Mollenhauer (1959) added a further aspect by stating that social pedagogy includes an element of social criticism, and according to Natorp (1909) attempts to influence the social system and optimise it (Badry & Knapp 2003). Even though it is vitally important for social pedagogy, this aspect is rather disregarded in the English understanding of pedagogy.
Further, social pedagogy is an approach covering the whole lifespan of people, and with recognition to lifelong learning as well as social pedagogues’ person- and care-centred value base social pedagogy has become the preferred way of working with adults as well. Considering the need for improvements in adult services – for refugees, prisoners, or older people in care, to mention but a few – the UK would benefit from conceiving social pedagogy in the broadest possible way and striving to implement it across all welfare services.

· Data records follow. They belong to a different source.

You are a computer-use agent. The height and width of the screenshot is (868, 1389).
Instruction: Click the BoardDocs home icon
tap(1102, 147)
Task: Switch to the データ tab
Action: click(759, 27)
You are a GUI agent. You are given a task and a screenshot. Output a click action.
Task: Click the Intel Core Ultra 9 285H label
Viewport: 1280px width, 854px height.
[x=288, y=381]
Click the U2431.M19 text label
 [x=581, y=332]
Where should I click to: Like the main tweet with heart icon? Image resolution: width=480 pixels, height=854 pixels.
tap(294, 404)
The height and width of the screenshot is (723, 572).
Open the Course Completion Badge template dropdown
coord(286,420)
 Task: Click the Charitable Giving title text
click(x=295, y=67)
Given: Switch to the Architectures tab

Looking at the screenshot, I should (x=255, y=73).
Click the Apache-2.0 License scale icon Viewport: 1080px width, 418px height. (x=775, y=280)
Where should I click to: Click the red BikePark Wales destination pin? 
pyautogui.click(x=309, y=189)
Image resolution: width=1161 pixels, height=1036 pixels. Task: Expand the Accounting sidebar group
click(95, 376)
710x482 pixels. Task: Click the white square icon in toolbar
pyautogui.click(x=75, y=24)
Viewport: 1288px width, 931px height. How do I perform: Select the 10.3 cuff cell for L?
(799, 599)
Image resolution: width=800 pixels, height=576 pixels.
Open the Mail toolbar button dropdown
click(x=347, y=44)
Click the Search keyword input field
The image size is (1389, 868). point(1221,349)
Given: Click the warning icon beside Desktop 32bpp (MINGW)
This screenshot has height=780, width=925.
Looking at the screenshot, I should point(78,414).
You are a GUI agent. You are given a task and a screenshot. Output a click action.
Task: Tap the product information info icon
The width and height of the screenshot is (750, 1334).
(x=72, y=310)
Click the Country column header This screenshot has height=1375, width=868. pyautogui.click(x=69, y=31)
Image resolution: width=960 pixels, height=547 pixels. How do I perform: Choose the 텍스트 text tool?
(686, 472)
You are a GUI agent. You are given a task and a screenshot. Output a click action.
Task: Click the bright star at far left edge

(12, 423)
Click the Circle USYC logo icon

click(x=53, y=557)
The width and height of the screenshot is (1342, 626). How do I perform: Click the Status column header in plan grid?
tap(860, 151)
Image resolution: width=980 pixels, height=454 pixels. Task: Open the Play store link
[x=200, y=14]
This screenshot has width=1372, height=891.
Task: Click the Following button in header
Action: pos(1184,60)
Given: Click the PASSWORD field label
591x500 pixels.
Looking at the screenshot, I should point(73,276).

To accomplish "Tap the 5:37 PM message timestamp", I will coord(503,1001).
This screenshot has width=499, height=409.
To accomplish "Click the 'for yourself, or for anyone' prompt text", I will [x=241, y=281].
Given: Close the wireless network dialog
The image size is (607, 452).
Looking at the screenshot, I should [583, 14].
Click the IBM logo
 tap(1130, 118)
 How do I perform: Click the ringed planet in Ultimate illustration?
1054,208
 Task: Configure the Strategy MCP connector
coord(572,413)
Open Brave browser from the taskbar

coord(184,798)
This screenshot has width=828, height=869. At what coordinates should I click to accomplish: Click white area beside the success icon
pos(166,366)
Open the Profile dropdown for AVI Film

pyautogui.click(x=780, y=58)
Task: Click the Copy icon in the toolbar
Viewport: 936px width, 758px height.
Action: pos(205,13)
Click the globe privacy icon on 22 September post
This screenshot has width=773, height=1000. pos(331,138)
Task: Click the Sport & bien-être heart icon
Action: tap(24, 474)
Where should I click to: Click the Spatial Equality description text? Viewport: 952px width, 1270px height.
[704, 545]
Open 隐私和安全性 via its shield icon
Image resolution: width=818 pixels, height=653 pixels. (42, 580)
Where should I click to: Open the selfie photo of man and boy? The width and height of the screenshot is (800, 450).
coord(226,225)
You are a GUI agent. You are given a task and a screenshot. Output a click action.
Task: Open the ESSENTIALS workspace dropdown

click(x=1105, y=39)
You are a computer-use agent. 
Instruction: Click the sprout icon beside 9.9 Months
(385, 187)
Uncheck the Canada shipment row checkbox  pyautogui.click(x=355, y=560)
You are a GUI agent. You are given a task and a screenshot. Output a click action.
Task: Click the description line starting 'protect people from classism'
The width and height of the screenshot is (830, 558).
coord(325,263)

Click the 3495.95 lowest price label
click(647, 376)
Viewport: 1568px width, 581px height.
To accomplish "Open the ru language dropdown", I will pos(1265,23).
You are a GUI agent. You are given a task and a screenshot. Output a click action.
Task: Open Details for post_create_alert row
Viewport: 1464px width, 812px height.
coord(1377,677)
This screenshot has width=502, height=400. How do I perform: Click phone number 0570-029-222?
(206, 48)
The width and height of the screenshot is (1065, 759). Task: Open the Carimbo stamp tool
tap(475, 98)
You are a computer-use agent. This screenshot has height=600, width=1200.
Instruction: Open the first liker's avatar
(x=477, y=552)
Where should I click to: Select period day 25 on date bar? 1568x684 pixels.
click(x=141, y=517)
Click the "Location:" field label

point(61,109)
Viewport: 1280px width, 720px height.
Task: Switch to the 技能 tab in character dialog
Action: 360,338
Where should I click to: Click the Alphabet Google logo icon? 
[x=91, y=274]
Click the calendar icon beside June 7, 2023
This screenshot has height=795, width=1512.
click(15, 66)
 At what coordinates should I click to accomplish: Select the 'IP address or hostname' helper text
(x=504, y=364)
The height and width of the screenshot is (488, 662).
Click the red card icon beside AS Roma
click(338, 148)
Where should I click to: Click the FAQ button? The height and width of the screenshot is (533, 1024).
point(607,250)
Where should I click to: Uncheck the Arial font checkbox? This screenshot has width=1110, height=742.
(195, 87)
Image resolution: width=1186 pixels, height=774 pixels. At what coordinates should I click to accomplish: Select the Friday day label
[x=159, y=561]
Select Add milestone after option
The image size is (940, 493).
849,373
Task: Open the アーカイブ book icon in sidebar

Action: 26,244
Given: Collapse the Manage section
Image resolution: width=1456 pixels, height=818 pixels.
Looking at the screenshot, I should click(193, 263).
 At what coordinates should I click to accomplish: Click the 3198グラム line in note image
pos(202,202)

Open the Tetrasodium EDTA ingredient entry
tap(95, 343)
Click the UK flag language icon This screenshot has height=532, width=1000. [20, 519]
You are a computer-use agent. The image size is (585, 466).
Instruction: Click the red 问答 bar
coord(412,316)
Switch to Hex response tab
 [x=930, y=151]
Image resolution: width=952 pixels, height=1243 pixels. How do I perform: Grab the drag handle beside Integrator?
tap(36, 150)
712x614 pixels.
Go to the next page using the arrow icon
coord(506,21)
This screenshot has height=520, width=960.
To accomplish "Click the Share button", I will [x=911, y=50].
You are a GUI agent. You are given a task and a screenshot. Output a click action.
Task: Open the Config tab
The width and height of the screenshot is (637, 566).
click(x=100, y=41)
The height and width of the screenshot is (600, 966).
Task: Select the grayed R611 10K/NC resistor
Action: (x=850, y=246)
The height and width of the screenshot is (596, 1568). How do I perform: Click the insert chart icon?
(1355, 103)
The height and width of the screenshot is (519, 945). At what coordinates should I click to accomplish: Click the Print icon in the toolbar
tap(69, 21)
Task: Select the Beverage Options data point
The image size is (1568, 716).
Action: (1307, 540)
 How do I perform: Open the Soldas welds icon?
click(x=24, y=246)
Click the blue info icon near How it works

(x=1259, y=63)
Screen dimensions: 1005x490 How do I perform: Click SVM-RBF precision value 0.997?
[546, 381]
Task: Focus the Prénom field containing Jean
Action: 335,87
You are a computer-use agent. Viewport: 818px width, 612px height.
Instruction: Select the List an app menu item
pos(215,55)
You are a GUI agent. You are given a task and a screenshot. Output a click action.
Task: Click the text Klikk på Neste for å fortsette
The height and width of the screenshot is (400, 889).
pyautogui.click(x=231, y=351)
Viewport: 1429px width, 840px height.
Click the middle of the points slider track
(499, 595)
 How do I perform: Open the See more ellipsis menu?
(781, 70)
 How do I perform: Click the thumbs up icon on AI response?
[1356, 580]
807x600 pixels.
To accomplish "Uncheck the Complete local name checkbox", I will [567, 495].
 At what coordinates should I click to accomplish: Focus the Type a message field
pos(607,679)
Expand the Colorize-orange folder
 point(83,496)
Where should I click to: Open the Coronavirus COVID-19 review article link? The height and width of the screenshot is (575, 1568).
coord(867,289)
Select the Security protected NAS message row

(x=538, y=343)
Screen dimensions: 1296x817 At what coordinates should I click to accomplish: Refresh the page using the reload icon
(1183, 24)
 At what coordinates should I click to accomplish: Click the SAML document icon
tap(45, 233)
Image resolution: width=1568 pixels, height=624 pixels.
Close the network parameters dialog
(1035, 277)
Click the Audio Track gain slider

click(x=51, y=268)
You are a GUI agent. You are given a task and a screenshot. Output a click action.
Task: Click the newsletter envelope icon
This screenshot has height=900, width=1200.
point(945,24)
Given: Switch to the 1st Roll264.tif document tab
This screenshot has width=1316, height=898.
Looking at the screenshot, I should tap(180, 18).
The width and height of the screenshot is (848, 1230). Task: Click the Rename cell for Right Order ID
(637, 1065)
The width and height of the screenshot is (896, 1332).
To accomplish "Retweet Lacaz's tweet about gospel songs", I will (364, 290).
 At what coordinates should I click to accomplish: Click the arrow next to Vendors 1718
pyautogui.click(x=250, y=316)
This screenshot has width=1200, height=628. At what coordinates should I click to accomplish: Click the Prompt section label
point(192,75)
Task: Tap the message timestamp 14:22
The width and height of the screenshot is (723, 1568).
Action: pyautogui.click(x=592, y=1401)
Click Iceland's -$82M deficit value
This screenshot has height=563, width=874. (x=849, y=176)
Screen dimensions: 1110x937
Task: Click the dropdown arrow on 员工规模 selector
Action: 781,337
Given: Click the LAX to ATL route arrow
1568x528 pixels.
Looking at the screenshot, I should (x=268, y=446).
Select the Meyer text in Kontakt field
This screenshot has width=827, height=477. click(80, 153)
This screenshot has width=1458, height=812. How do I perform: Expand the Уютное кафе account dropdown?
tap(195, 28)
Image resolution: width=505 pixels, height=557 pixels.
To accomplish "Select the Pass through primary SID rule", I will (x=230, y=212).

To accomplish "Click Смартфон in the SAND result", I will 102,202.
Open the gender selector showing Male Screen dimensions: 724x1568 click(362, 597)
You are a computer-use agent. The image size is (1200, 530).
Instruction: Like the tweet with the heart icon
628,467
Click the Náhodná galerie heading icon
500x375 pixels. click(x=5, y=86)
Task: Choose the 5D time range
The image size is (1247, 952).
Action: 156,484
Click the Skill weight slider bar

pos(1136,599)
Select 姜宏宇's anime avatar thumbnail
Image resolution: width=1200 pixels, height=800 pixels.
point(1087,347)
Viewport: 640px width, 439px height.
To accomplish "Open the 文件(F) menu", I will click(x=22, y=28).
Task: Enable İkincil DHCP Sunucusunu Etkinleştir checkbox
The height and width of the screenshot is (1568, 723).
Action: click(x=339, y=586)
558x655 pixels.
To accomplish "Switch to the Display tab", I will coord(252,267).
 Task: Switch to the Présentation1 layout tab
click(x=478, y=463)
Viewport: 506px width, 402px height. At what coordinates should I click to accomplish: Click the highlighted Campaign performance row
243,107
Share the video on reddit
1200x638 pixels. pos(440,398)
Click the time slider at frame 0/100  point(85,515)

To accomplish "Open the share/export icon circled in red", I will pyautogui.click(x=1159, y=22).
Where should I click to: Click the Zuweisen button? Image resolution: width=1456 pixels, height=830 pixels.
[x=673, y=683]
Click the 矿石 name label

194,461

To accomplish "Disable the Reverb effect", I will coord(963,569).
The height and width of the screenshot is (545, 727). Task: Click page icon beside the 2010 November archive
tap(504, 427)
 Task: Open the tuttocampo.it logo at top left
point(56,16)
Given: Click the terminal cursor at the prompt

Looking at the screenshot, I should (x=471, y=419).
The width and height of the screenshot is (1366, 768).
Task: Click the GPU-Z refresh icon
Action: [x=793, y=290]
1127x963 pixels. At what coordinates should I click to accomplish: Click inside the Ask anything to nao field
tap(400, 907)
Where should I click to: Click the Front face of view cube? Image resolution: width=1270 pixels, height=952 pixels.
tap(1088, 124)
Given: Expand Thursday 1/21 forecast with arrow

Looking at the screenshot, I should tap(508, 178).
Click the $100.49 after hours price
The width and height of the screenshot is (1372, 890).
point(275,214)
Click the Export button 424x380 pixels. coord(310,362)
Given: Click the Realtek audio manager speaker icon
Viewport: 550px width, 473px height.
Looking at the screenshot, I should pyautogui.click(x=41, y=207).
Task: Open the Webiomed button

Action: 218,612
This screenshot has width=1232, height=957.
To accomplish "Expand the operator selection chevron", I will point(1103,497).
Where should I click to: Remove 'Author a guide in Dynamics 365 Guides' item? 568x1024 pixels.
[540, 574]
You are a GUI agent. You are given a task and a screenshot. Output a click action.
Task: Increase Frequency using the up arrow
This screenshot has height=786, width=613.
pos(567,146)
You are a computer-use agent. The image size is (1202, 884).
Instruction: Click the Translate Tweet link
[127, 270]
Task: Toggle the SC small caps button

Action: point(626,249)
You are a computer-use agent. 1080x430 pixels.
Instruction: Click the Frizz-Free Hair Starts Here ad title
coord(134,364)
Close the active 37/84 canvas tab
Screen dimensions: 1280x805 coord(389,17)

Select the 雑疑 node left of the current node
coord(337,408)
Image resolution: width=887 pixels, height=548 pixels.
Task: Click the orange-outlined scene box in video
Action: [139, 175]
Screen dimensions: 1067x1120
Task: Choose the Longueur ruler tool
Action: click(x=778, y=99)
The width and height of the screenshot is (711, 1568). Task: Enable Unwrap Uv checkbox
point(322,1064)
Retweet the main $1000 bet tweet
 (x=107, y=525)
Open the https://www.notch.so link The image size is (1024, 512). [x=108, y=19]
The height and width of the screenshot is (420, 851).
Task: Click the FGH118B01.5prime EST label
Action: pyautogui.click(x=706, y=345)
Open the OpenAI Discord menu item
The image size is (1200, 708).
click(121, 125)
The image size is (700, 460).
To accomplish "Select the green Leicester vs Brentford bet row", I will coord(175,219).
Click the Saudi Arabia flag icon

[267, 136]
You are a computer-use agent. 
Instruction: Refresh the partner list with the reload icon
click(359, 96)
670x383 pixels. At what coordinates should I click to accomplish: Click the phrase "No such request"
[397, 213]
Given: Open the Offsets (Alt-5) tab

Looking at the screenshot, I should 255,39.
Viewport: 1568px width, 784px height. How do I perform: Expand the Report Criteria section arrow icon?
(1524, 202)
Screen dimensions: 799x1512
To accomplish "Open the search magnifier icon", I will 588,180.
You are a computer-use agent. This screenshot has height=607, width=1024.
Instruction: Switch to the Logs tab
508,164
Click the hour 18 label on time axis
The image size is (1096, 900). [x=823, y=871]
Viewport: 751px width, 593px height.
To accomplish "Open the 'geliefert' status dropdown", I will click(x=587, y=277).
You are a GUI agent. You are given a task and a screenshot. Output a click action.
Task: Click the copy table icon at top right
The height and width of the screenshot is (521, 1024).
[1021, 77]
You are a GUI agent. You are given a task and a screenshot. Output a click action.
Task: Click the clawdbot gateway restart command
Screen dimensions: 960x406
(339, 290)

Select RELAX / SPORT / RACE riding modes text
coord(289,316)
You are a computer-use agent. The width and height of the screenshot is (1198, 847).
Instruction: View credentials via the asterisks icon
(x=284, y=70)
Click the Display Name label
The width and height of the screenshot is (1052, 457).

So far, much of the UK discussion has centred on children and young people, predominantly on children in care (Boddy, 2003; Cameron, 2004-2006; Petrie et al., 2006) and to some extend on early years (Moss et al., 2000) and youth (Eichsteller, 2006; Paget et al., 2007). For a successful development across the lifespan it will be important to consider how social pedagogy relates to different types of welfare services.